Wanita setengah baya itu pantang mengeluh. Ia tegar bertahan, dari gempuran ujian yang datang silih berganti. Nurhayati (48), sosok ibu yang tangguh itu, bercocok tanam di lahan sempit di belakang rumahnya. Sekadar untuk menanam batang singkong yang dipetik daunnya, kangkung, juga bayam, cukup untuk dikonsumsi sendiri. Atau dijual jika hasilnya berlebih. Tetangga juga boleh minta, secara cuma-cuma.
Derita Nurhayati bermula, sejak suaminya menderita paru-paru. Selama empat tahun, sang suami tak mampu bekerja mencari nafkah sebagai kuli bangunan. Praktis, ia tampil menjadi tulang punggung keluarga untuk menghidupi suami dan lima anaknya. Meski menderita sakit, cinta Nurhayati pada suami tak pupus. Hingga akhirnya, suami yang ia cintai itu meninggal pada 2003.
Dua bulan berselang, anak sulungnya yang sudah menikah meninggal dunia. batin Nurhayati makin teriris, tatkala almarhum anak lelakinya itu, menitipkan seorang anak bayi yang harus ia urus. Konon, menantu perempuannya, menikah lagi tanpa mau membawa anak kandungnya.
Kini, Nurhayati menghidupi empat anak dan satu cucu. Tugas yang berat, untuk seorang wanita yang bekerja serabutan. Kesabaran Nurhayati terus diuji, saat empat bulan lalu, anak bungsunya menderita sakit panas. Nurmela Sari (14), gadis itu, yang baru duduk di kelas tiga SMP. Ketiadaan biaya, memaksa Nurhayati merawat sendiri putrinya yang panas tinggi.
Satu pekan di pembaringan, mendadak, Mela, demikian anak itu dipanggil, tak mampu menggerakkan badannya. Nurhayati pun terpukul hebat, setelah mengetahui Mela ternyata lumpuh. Seiring hari, tubuh Mela kian kurus kering. Nurhayati sempat membawa anaknya itu ke RS Ciawi. Hanya beberapa hari, kemudian ia membawa pulang Mela, dengan hati tercabik-cabik. Ia tak punya biaya lagi, jika Mela harus dirawat intensif di rumah sakit.
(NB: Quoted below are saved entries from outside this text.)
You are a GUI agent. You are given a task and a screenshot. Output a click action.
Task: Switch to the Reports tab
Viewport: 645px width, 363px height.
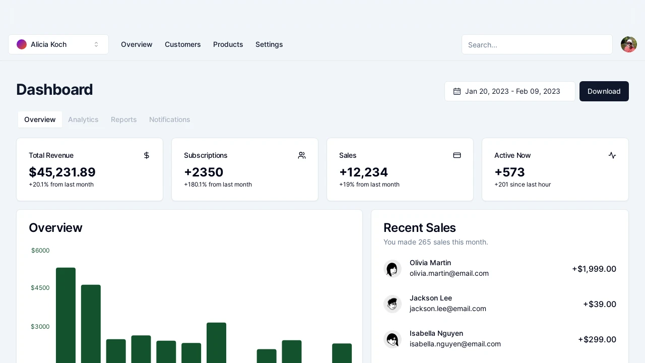(x=124, y=119)
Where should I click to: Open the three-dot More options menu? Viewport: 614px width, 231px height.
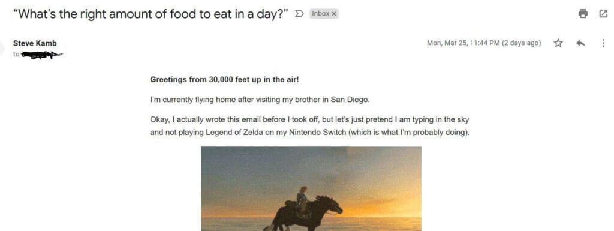[x=603, y=43]
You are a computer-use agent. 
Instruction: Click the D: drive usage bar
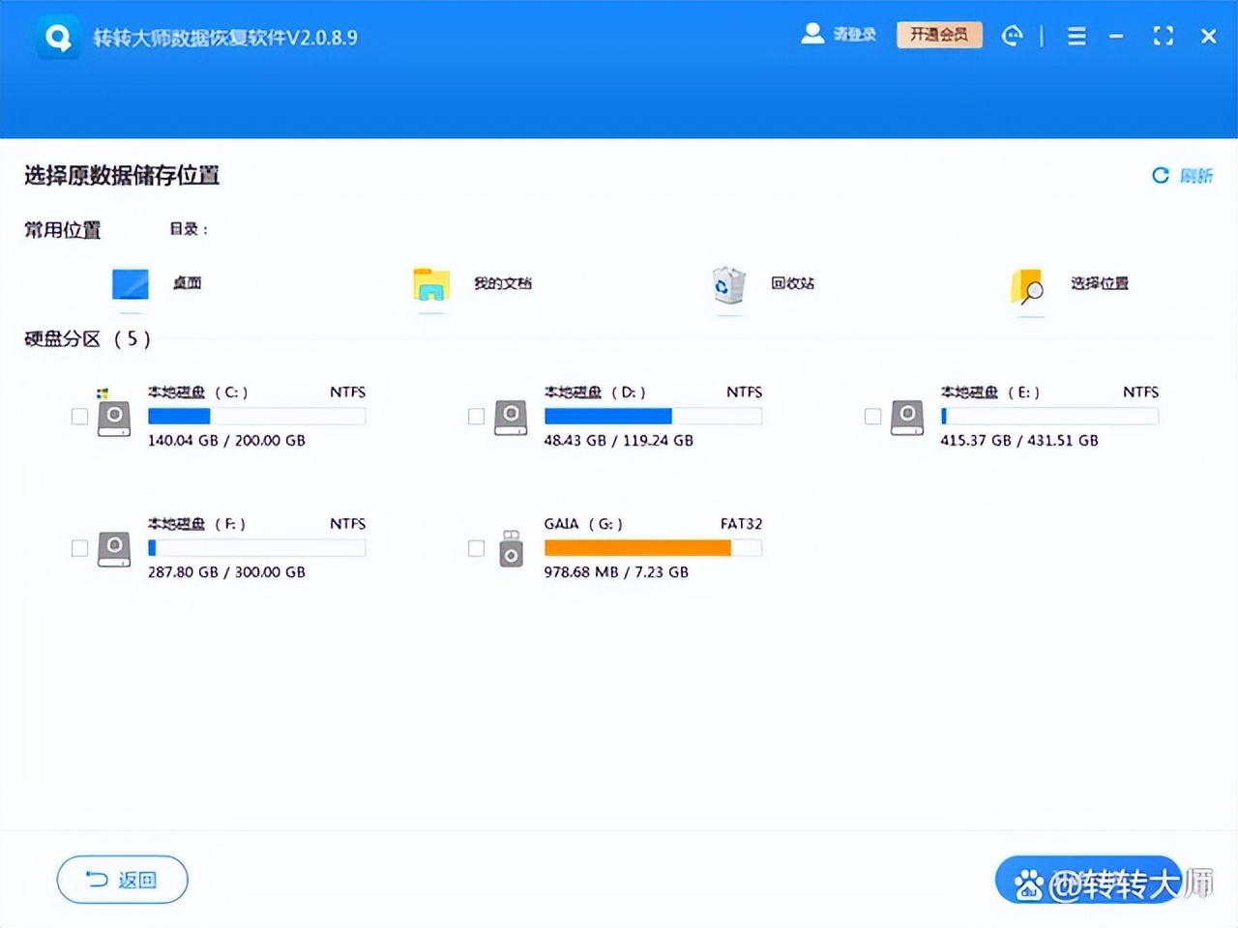point(653,415)
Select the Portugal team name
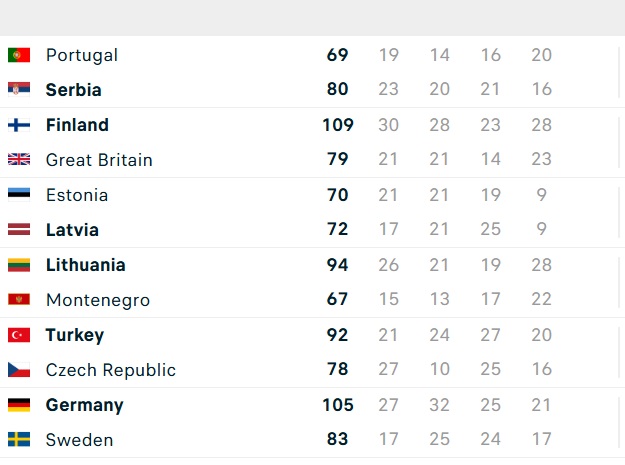Screen dimensions: 625x465 pos(82,55)
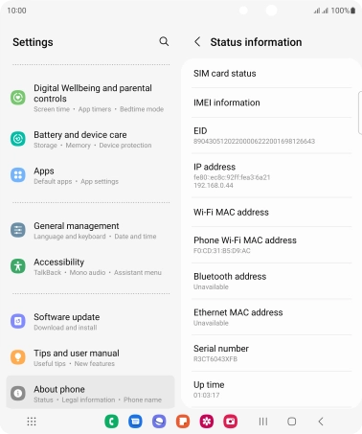Open Apps settings entry
This screenshot has width=362, height=434.
click(90, 175)
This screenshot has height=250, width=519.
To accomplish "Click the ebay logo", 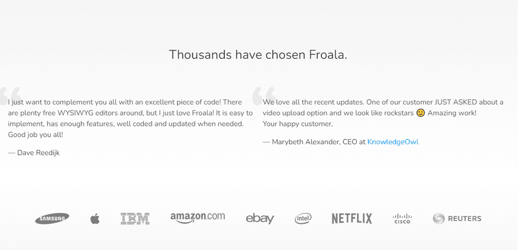I will (x=260, y=218).
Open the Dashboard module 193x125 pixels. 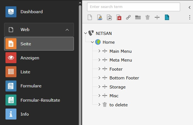point(31,12)
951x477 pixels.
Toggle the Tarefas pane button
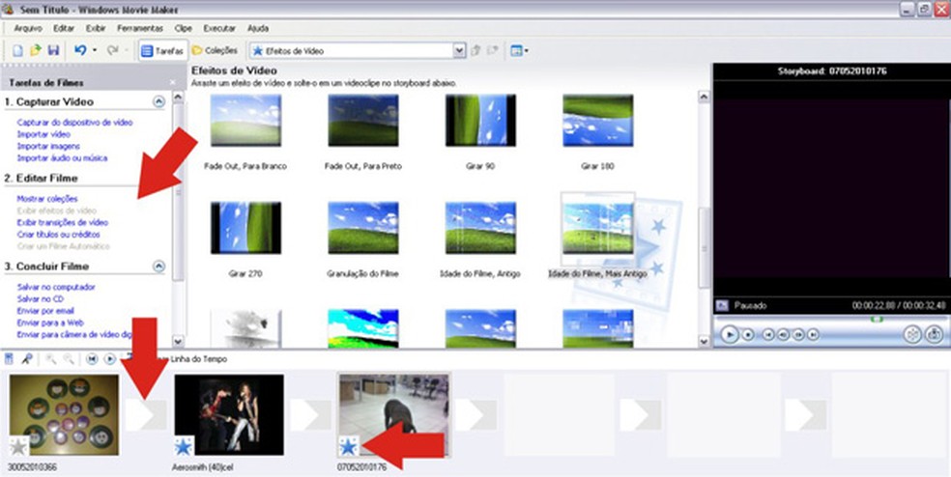point(161,50)
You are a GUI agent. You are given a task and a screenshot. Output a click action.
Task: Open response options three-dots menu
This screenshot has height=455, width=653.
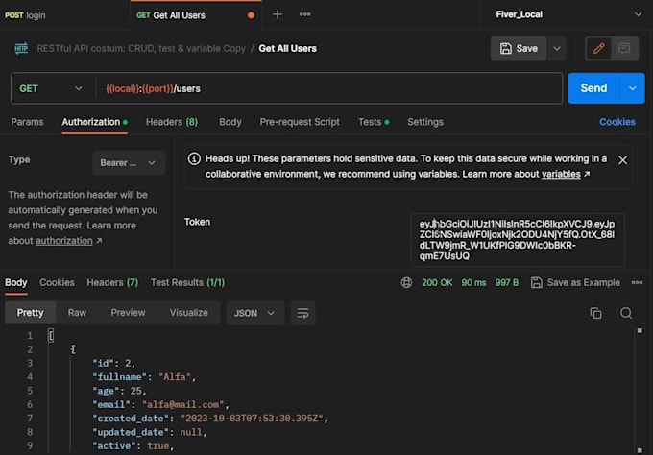(637, 283)
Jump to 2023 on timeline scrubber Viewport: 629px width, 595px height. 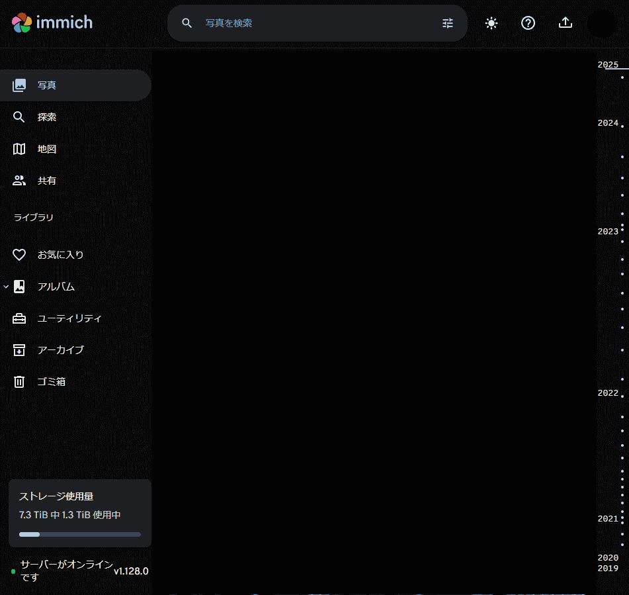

Kini, hari-hari Mela dirawat sang bunda seperti bayi lagi. Ia disuapi, digendong, dan dibopong ke kamar mandi jika mau dimandikan. Kadang, saking letihnya, Nurhayati hanya mengelap Mela dengan air hangat, agar wajahnya sumringah.
Di rumahnya yang sederhana, tanpa dipan tempat tidur dan meja tamu, Nurhayati menjalani ujian berat ini. Ia tinggal di kampung Jampang, Gg. Masjid, RT.03/06, Jampang, Kemang, Bogor. Letaknya tak jauh dari perumahan Telaga Kahuripan. Selain bercocok tanam, Nurhayati merajut keset, pita bunga, dan mute kerudung. Kerajinan yang bahan bakunya diambil dari sebuah pabrik di Parung itu, kerap dikerjakan hingga larut malam. Kadang sampai jelang subuh.
Setiap tiga hari sekali, pihak pabrik akan mengambilnya. Setelah itu, Nurhayati menerima upah Rp 30.000,- sampai Rp. 50.000,-. Tergantung jumlah yang dihasilkan. Dalam penggal penggal doanya, Nurhayati mengaku kerap mengiba.
“Ya Allah, sudah semua ujian hamba jalani. Datangkanlah pertolongan-Mu ya Allah”, lirih, Mila menyingkap tabir doanya. Ia memohon sembari bersimpuh di samping Mela, yang berbaring tak berdaya. Sementara, anak itu akan menangis tiap mendengar doa-doa Ibunya.
“Maafkan Mela Bu”, isak Mela meremas hati.